EXERCISE DETAILS :: For the word "agent", find each line in the entries where it occurs and copy that line.
Top of INFORMATION GIVEN
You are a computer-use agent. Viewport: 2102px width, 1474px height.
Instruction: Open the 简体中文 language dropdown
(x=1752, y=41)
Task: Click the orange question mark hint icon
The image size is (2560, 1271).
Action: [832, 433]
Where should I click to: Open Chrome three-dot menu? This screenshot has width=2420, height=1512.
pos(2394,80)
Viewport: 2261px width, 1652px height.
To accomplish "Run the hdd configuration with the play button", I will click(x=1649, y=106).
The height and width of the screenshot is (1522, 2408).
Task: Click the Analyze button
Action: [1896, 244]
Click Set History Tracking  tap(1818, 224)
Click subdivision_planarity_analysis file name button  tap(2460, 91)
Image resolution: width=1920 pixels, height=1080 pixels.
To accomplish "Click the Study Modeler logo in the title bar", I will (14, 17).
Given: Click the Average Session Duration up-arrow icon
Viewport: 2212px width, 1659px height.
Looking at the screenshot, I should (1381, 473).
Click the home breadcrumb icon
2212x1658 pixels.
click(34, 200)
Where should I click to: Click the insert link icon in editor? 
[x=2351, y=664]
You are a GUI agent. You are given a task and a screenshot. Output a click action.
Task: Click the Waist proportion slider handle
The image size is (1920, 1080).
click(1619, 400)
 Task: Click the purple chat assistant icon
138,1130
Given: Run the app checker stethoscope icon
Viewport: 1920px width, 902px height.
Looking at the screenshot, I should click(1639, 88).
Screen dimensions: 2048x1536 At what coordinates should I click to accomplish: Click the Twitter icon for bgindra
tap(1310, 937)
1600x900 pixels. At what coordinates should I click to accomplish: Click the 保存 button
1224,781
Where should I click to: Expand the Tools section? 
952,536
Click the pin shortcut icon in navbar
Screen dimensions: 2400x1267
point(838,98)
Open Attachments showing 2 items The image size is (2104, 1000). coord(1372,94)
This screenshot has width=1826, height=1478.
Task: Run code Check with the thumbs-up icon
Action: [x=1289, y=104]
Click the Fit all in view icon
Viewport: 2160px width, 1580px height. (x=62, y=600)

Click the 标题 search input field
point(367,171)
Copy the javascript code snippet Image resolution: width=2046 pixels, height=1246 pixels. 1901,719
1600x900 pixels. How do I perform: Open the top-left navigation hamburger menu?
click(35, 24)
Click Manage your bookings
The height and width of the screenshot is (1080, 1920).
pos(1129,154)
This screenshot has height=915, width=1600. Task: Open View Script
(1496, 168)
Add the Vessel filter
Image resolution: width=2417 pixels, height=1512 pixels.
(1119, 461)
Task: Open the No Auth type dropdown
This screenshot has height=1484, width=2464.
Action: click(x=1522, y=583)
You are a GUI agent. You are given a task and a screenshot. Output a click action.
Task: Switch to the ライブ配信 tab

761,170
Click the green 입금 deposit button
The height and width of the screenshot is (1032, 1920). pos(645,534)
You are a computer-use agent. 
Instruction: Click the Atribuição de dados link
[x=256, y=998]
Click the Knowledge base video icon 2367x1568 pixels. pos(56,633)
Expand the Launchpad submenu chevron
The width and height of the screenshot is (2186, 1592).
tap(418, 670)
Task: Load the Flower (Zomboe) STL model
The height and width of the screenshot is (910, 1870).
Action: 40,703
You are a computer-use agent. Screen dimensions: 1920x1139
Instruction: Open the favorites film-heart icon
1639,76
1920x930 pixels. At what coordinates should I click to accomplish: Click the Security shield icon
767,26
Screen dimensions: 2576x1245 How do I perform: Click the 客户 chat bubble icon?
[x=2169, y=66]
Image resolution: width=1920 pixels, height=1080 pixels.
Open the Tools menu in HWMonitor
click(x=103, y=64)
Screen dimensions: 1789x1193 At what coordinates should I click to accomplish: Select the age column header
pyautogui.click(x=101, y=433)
Bottom of INFORMATION GIVEN
SOLUTION TO THE EXERCISE ::
You are a computer-use agent. Viewport: 2102px width, 1474px height.
You are a GUI agent. You are given a task and a screenshot. Output a click action.
You are a GUI agent. You are given a task and a screenshot. Output a click action.
You are a computer-use agent. 
You are a computer-use agent. Screen dimensions: 1920x1139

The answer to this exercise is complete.